The role is a recap of Fonda's persona, and as she developed the role, she became increasingly comfortable. One thing about this role is how it would not make the same sense with any other actress: this is Fonda as she was perceived, and the Fonda who tried, there was the voice and the body, key elements of her life, and there was the intensely political gesture, once again, of saying something very few people were saying: yes, you can be seventy and still have sex.
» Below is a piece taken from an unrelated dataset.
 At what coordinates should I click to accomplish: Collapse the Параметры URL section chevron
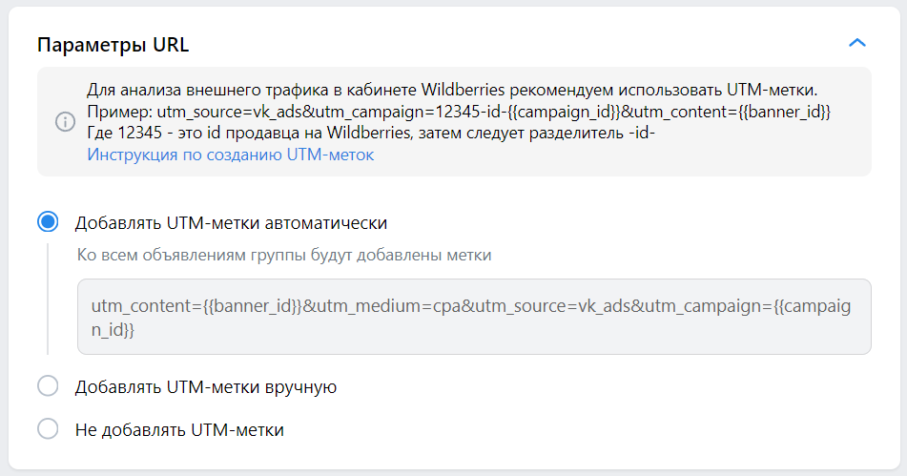pos(856,43)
A further five roles? You got it.
One would have to include Barbarella, as it expressed so well the kind of actress she decided NOT to be and the kind of projects she hated; A Doll's House must be nowadays one among the most obscure of her roles, but it does use Ibsen's Nora as a blueprint for Fonda in the seventies; then Coming Home, because it meant another Oscar and because it is a great example of her "independent woman" roles of the decade; 9 to 5 because she needs to be appreciated as a comedy actress in the midst of so much drama, and she was almost unrecognizable in Colin Higgins "feminist" comedy; On Golden Pond because it was a film she produced and because she also wanted to say something here, this time not about sex or politics, but about how she felt inside as a vulnerable girl unloved by a harsh demanding father.
Finally, almost symbolically, I have a soft spot for her brief appearances as Leona Lansing for a few episodes in The Newsroom, as it is probably the closest to the way she thinks of herself. All Fonda.